BASEL, Switzerland — Novartis on Sunday announced it has entered into a definitive agreement to divest its influenza vaccines business to CSL for an agreed price of $275 million. This transaction requires regulatory approvals and is expected to close in the second half of 2015.


 


CSL has more than 40 years of experience in the influenza vaccines business and operates in 27 countries with more than 13,000 employees worldwide. In addition to vaccines, CSL has established businesses in plasma-driven therapies, pharmaceuticals, antivenoms and immunohemotology.

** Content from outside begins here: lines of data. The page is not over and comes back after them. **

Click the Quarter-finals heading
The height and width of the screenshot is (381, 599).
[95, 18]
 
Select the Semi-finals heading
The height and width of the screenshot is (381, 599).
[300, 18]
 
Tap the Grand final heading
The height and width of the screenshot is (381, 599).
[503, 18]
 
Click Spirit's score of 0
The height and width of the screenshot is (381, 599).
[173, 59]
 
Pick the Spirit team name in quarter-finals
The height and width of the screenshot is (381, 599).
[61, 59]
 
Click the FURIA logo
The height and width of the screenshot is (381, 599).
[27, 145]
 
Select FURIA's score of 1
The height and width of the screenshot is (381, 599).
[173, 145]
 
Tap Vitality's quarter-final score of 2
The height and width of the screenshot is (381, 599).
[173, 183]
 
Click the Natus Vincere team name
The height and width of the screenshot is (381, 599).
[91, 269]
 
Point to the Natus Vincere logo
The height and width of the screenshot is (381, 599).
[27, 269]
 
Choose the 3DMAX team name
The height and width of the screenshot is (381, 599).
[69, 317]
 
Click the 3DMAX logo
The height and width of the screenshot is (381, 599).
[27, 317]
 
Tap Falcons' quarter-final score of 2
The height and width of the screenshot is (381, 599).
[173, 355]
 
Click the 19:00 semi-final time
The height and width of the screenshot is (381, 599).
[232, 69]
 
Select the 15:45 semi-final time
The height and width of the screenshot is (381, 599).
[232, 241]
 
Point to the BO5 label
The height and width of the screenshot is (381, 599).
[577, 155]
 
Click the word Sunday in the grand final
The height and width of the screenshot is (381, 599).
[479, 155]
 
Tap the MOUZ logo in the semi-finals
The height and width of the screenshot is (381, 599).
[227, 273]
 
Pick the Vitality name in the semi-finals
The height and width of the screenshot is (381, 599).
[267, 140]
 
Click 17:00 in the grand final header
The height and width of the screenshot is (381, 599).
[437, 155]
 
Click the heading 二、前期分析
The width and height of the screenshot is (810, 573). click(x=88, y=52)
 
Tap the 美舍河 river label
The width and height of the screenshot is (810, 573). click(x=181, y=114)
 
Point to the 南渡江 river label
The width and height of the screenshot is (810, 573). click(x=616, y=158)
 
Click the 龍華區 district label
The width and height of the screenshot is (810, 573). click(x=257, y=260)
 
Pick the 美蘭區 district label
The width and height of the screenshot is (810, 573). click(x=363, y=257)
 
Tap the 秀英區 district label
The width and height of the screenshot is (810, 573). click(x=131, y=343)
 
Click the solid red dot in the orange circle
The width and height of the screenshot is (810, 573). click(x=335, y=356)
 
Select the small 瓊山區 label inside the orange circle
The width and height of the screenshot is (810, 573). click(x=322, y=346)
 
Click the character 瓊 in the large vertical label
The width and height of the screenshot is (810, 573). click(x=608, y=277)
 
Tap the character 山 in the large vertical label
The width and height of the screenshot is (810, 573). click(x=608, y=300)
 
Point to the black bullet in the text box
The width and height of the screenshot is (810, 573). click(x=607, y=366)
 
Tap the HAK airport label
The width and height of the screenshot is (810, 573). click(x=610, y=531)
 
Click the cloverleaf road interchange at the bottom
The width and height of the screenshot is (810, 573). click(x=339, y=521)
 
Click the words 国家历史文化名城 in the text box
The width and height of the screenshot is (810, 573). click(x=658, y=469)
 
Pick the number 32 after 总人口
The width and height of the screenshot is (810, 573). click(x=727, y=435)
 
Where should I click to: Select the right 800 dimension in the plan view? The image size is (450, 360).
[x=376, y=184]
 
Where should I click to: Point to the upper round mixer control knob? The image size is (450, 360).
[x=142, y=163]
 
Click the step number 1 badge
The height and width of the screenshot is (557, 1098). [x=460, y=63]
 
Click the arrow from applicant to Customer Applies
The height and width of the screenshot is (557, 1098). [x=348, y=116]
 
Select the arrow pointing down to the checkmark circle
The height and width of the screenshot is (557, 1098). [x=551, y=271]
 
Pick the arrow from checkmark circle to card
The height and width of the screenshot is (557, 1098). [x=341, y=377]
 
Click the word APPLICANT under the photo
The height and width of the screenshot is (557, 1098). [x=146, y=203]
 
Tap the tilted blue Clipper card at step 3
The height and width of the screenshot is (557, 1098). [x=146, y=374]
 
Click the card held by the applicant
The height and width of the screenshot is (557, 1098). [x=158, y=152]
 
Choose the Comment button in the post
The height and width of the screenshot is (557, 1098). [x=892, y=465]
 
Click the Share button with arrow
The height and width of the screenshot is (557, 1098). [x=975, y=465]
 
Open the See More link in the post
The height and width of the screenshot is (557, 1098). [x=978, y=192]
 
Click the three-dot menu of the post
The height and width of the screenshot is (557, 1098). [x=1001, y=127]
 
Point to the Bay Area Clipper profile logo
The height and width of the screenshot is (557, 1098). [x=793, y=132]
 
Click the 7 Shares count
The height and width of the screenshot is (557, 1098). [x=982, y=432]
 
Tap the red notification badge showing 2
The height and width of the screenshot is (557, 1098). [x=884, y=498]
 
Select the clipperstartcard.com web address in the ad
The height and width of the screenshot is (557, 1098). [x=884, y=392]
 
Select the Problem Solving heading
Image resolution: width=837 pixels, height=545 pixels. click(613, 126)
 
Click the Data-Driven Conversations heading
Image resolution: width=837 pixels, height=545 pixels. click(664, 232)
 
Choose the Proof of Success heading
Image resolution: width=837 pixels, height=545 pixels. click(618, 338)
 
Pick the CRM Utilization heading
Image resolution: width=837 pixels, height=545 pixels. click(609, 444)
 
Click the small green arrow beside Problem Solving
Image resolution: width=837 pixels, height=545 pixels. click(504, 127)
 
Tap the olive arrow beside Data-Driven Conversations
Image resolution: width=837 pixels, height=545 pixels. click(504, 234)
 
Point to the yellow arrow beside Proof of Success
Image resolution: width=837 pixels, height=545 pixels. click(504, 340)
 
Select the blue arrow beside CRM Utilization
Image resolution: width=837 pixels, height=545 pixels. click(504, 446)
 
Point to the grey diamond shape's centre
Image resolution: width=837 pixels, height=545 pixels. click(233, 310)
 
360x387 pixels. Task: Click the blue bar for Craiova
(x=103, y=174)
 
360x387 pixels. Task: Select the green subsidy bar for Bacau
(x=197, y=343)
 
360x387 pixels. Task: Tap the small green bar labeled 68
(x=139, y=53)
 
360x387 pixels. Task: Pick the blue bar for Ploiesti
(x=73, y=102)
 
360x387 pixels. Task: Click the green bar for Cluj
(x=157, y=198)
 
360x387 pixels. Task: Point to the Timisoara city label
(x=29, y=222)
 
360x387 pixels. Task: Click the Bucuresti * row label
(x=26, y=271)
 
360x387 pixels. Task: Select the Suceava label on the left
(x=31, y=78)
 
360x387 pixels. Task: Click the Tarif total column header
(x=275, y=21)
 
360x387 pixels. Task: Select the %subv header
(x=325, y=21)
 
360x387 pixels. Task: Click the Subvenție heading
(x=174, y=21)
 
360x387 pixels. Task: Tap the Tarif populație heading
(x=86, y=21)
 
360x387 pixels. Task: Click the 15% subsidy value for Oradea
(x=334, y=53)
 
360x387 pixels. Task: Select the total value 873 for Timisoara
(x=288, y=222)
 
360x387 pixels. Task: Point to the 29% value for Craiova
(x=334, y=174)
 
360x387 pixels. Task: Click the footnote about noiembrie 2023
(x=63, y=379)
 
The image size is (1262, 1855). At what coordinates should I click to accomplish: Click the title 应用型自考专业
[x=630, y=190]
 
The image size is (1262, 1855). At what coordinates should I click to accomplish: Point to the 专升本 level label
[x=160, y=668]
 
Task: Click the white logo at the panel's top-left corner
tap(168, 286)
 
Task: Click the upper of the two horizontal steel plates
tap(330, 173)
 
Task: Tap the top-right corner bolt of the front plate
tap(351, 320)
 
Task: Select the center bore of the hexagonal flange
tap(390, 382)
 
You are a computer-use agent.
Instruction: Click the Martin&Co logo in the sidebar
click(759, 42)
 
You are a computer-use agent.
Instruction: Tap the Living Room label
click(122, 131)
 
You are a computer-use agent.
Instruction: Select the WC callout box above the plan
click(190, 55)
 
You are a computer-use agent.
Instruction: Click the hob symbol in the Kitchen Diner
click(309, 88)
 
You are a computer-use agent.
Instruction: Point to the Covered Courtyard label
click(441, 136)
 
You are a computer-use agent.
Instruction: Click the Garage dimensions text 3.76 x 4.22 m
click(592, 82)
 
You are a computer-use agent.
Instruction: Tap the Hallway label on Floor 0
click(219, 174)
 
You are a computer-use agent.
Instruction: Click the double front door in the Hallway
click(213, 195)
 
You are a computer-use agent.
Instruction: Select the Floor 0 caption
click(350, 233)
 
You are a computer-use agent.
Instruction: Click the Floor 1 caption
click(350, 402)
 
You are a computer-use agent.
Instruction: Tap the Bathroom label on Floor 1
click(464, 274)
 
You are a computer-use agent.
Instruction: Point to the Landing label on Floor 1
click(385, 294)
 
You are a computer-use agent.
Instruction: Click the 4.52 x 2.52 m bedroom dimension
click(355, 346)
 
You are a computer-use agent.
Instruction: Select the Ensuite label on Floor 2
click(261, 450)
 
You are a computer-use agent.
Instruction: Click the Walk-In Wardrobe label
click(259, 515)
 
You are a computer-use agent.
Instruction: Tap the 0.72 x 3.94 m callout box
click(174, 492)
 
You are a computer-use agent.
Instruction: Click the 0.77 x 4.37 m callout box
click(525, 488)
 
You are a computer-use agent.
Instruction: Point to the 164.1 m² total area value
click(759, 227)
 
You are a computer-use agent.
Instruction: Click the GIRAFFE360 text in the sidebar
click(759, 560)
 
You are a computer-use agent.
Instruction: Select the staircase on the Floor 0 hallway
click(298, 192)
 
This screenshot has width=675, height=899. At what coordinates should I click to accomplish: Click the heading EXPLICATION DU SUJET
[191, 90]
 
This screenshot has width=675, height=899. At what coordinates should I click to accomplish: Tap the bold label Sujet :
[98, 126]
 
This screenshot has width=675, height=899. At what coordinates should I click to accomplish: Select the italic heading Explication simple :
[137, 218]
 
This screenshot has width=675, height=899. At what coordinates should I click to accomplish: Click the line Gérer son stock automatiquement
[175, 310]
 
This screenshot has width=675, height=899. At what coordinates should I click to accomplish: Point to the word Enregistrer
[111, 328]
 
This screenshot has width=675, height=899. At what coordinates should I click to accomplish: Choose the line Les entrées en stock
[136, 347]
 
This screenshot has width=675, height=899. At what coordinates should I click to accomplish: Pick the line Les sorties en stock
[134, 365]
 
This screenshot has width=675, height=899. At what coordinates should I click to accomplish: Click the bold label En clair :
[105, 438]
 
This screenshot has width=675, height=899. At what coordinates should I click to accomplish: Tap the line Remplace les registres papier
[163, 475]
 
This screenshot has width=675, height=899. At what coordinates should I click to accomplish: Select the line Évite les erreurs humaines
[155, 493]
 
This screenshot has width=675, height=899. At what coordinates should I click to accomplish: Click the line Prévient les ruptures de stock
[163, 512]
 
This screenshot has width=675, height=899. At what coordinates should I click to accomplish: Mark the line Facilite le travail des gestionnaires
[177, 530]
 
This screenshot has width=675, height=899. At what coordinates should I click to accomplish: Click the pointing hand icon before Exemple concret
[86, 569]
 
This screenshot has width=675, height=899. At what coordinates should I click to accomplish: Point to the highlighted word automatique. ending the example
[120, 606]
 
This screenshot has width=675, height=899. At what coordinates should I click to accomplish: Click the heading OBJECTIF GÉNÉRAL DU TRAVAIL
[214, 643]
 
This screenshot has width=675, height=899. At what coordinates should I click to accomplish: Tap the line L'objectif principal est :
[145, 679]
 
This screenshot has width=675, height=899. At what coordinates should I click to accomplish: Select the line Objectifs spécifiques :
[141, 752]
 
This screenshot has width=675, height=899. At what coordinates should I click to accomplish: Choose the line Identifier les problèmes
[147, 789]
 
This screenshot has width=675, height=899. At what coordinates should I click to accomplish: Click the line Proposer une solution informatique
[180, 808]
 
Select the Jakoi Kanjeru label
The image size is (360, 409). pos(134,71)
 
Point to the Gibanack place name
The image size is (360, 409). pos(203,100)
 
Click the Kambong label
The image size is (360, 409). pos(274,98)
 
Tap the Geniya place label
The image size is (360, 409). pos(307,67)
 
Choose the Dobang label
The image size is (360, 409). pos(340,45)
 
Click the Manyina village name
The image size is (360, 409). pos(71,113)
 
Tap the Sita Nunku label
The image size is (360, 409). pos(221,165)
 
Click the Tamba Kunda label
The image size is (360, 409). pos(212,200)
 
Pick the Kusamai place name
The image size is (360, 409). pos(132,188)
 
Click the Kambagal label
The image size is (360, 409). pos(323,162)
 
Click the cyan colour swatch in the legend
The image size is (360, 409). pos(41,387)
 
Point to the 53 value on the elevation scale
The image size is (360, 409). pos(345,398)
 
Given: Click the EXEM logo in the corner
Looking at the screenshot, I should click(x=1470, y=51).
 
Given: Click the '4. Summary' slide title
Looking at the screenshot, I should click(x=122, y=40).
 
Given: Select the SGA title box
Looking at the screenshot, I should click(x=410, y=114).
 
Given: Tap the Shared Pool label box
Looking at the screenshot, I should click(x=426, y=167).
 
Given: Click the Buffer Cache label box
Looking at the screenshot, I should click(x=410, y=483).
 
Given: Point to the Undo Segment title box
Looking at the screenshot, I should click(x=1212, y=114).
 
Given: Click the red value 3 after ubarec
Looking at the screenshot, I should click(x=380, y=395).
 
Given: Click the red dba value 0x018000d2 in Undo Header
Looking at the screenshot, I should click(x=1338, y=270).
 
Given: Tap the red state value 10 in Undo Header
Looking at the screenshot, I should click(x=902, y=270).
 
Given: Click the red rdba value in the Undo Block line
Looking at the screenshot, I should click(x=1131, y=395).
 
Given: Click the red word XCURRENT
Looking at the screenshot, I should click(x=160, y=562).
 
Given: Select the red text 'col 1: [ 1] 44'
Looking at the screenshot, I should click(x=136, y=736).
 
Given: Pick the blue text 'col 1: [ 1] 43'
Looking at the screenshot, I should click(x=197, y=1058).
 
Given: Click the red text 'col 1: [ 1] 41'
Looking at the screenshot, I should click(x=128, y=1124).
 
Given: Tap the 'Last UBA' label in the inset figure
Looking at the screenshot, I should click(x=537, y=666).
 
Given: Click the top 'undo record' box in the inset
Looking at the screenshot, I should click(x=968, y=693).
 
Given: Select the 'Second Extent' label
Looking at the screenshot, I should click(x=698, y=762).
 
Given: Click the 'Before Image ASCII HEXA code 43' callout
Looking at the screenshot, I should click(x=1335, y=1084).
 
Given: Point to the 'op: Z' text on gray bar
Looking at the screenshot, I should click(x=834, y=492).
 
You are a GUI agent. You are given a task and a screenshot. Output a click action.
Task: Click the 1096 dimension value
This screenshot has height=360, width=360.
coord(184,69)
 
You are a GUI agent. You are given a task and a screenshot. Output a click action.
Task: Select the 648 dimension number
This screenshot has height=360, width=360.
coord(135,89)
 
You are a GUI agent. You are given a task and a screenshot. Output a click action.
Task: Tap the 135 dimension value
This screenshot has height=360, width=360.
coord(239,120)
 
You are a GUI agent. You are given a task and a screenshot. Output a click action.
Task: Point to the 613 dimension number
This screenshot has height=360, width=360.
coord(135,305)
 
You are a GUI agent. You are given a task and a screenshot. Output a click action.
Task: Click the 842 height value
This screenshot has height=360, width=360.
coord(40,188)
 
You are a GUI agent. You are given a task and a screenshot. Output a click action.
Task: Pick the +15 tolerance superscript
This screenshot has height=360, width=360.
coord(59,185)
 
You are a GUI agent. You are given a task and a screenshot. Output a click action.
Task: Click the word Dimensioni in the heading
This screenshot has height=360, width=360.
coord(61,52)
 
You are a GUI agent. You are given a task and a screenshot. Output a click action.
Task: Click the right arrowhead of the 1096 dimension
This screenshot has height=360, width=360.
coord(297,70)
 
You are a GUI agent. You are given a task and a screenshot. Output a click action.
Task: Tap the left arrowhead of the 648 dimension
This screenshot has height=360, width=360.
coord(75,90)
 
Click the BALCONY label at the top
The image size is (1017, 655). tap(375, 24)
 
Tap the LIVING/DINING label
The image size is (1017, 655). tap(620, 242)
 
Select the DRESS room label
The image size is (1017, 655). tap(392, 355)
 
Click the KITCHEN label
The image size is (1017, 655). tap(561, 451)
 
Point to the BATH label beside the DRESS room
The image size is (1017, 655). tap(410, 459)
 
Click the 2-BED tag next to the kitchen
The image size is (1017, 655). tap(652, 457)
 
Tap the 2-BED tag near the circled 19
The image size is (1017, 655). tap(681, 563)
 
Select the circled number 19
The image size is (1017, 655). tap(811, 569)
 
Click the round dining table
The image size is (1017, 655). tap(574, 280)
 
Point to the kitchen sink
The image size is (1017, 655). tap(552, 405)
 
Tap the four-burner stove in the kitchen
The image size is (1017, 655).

The Novartis influenza vaccines unit will be combined with CSL's subsidiary, bioCSL.


 


"In CSL, we have found not only an owner for the influenza business that shares our commitment to protecting public health, but also a strong growth platform for the business and our associates," stated Joseph Jimenez, CEO of Novartis.


 


The Novartis influenza vaccines business has a strong track record of delivering almost 1 billion doses of seasonal and pandemic influenza vaccines globally over the last 30 years. The company was the first and only manufacturer with the flexibility of two production technologies — egg-based vaccines for seasonal, pandemic and pre-pandemic, and cell-culture-based vaccines for antibiotic-free production with the potential for rapid scale-up to protect against pandemic threats. The business also benefits from access to a proprietary adjuvant platform and leadership in pandemic preparedness.


 


Novartis remains fully committed to the influenza business during the transition period to closing, including honoring agreements with customers, research and development for influenza vaccines, and product launches.